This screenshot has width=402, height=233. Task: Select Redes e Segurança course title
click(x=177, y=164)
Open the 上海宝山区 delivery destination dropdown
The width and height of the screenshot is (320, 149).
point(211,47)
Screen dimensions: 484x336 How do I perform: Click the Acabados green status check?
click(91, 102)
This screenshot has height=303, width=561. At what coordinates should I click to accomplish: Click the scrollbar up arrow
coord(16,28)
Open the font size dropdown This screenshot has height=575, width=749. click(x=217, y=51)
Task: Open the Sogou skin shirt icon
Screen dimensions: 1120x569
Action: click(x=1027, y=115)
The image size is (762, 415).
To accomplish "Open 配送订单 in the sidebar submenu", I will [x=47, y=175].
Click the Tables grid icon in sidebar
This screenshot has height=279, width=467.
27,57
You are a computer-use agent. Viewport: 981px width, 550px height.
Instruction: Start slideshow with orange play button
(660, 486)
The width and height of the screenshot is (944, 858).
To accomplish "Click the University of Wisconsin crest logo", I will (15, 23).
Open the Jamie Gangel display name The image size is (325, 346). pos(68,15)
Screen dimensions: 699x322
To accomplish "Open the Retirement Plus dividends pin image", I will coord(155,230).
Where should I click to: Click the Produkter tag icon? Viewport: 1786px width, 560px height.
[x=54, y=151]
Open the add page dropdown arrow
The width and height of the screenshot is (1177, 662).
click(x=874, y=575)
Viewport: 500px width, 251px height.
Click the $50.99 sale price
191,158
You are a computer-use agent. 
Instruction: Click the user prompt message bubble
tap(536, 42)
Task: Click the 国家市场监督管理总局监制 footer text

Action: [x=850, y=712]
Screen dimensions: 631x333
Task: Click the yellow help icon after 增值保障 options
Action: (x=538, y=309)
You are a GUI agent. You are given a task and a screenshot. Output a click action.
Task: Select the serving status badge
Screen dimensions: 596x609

-- TASK BRIEF --
Exact reproduction of the entire listing is required.

-- ANSWER BOX --
This screenshot has width=402, height=233. Task: Select Redes e Segurança course title
click(x=177, y=164)
Open the 上海宝山区 delivery destination dropdown
The width and height of the screenshot is (320, 149).
point(211,47)
Screen dimensions: 484x336 How do I perform: Click the Acabados green status check?
click(91, 102)
This screenshot has height=303, width=561. At what coordinates should I click to accomplish: Click the scrollbar up arrow
coord(16,28)
Open the font size dropdown This screenshot has height=575, width=749. click(x=217, y=51)
Task: Open the Sogou skin shirt icon
Screen dimensions: 1120x569
Action: click(x=1027, y=115)
The image size is (762, 415).
To accomplish "Open 配送订单 in the sidebar submenu", I will [x=47, y=175].
Click the Tables grid icon in sidebar
This screenshot has height=279, width=467.
27,57
You are a computer-use agent. Viewport: 981px width, 550px height.
Instruction: Start slideshow with orange play button
(660, 486)
The width and height of the screenshot is (944, 858).
To accomplish "Click the University of Wisconsin crest logo", I will (15, 23).
Open the Jamie Gangel display name The image size is (325, 346). pos(68,15)
Screen dimensions: 699x322
To accomplish "Open the Retirement Plus dividends pin image", I will coord(155,230).
Where should I click to: Click the Produkter tag icon? Viewport: 1786px width, 560px height.
[x=54, y=151]
Open the add page dropdown arrow
The width and height of the screenshot is (1177, 662).
click(x=874, y=575)
Viewport: 500px width, 251px height.
Click the $50.99 sale price
191,158
You are a computer-use agent. 
Instruction: Click the user prompt message bubble
tap(536, 42)
Task: Click the 国家市场监督管理总局监制 footer text

Action: [x=850, y=712]
Screen dimensions: 631x333
Task: Click the yellow help icon after 增值保障 options
Action: (x=538, y=309)
You are a GUI agent. You are given a task and a screenshot. Output a click action.
Task: Select the serving status badge
Screen dimensions: 596x609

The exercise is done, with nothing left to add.